GoogleCloudPlatform/DataflowPythonSDK

Jobs not starting on Google dataflow service

1byxero opened this issue · 5 comments

I have dataflow pipelines which work perfectly fine on LocalRunner, but they do not start on dataflow service.

To elaborate on that,
The first phase of the pipe reads data from google datastore, and beam divides that phase into 6 different phases automatically namely UserQuery, SplitQuery, GroupByKey, Values, Flatten, Read.

So the dataflow service ui shows UserQuery, SplitQuery these phases are running, and GroupByKey is Partially running.

I have tried running these pipes before and they used to take about 5 minutes on the dataflow service. The amount of the data now these pipes will process is same so i approx 5-6 minutes should be taken, but the pipes dont end at all, they are just stuck at those 3 phases in the ReadFromDatastore function

What could possibly the reasons for this, so i might be able to debug

I tried it on 2.0.0 as well as 2.1.0 SDK

Hi @1byxero, could you please email dataflow-feedback@google.com and provide your job ID? Thanks.

Hello, I have figured out the issue.

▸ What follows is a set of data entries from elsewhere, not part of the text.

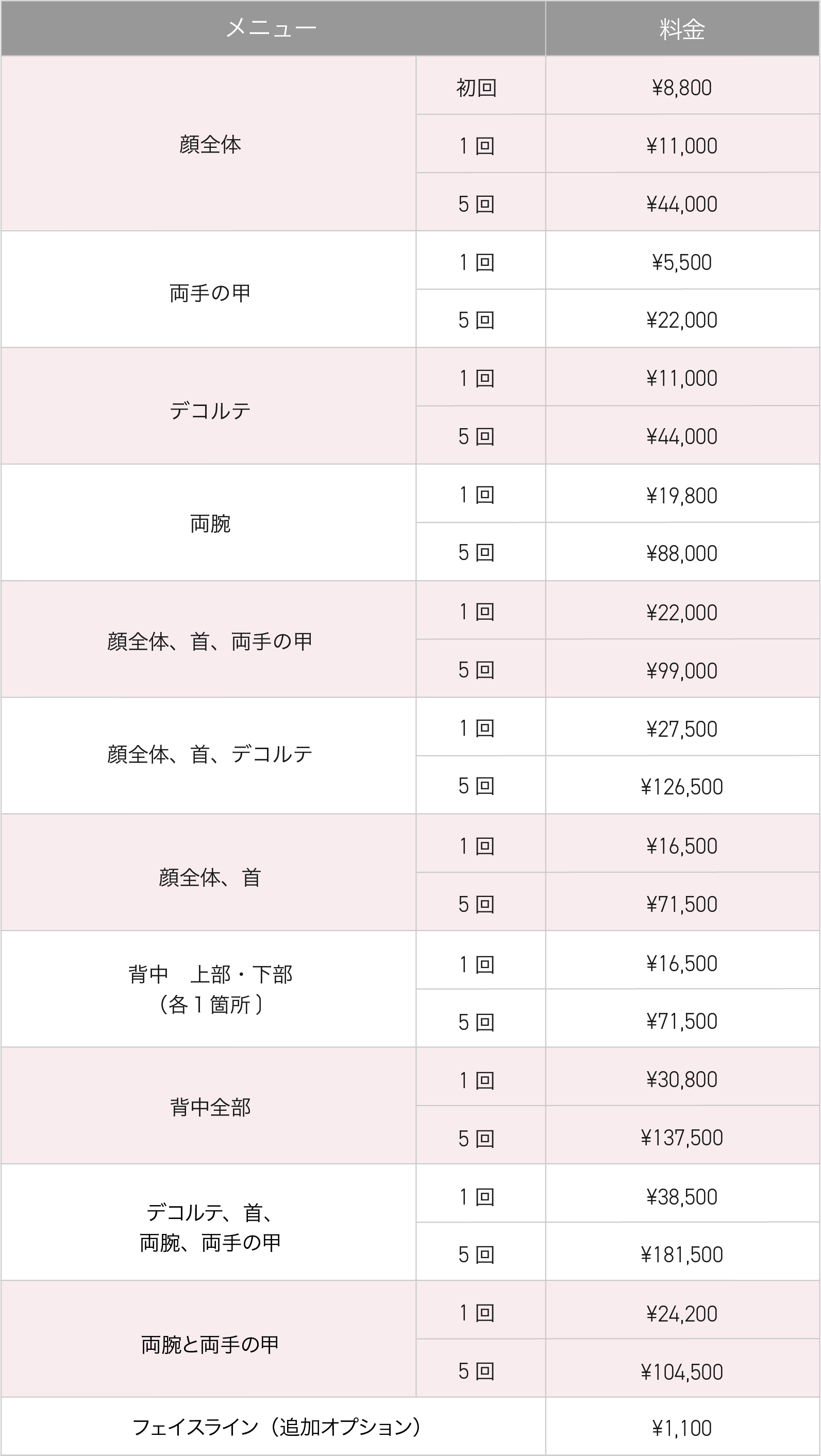This screenshot has width=821, height=1456.
Task: Click the 両手の甲 menu cell
Action: (210, 293)
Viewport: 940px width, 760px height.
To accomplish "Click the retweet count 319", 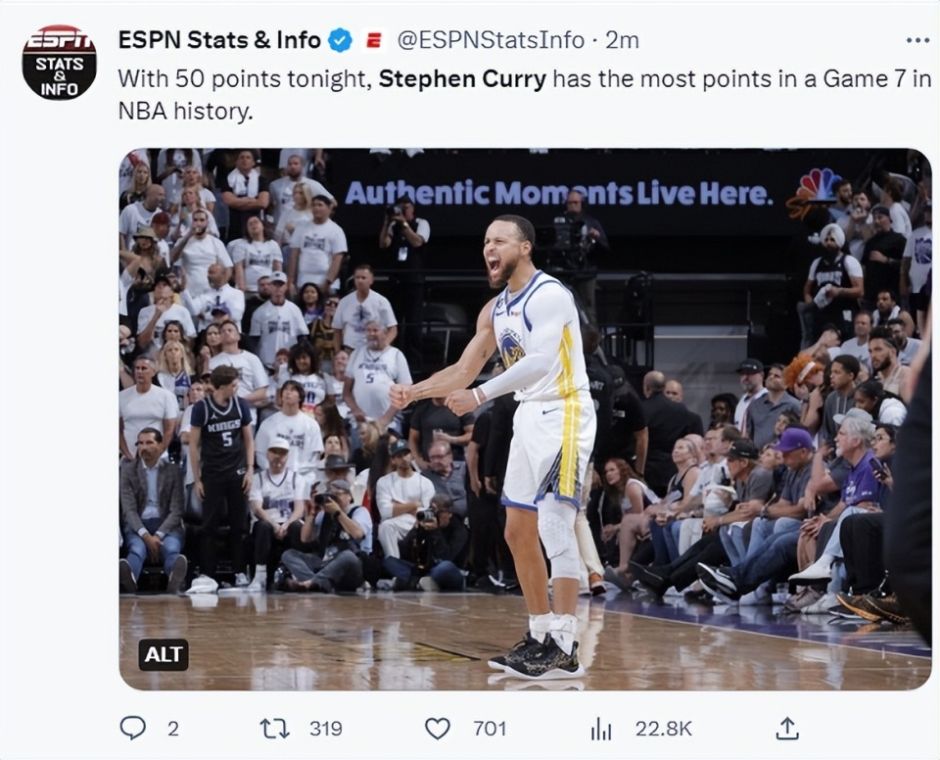I will click(x=325, y=729).
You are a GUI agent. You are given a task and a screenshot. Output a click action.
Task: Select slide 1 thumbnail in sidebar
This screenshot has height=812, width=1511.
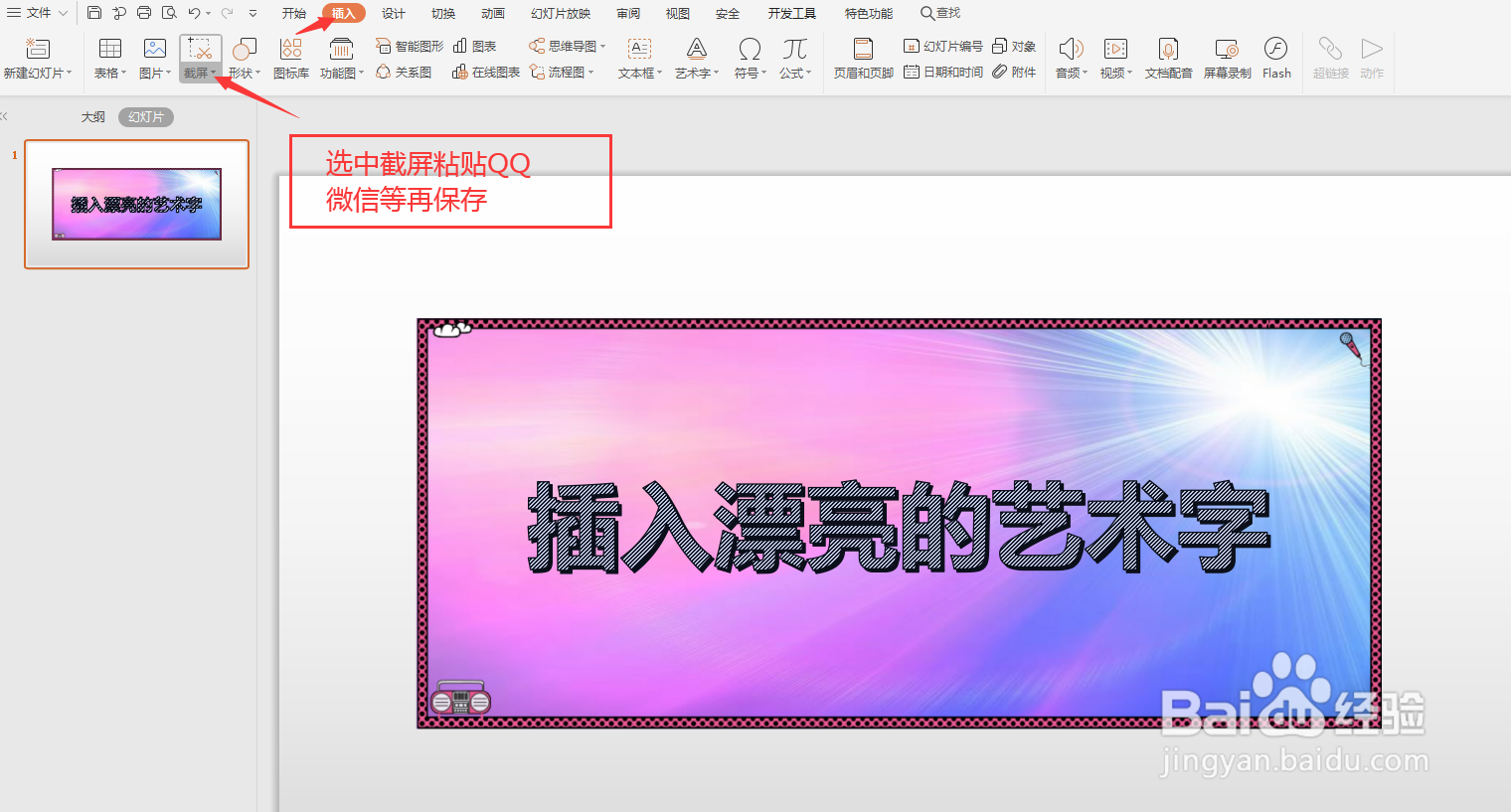coord(136,203)
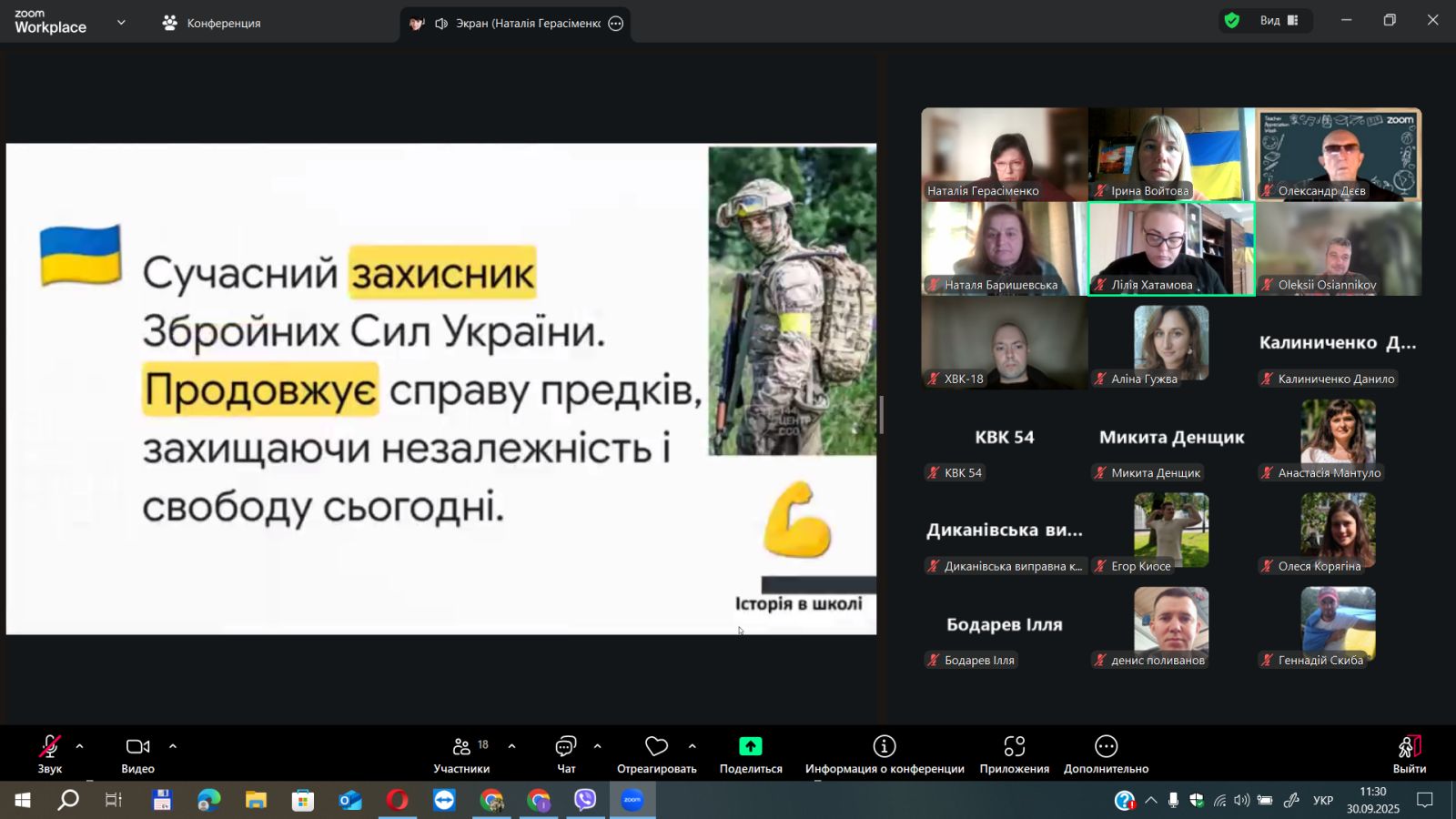Open the Chat panel
This screenshot has height=819, width=1456.
pyautogui.click(x=566, y=747)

It has been addressed by this question on stackoverflow.

Thank you for the help, will close this issue now!

Thank you. Please also note that version 2.1.1 of the SDK fixes the underlying issue.

Actually, my pipes have an additional requirement of python package google-cloud-datastore which install google-cloud-core. The version it installs is 0.25/0.26 which actually has this issue hence i would rather prefer to stay on the current working environment and would check up again once next stable big release of apache-beam.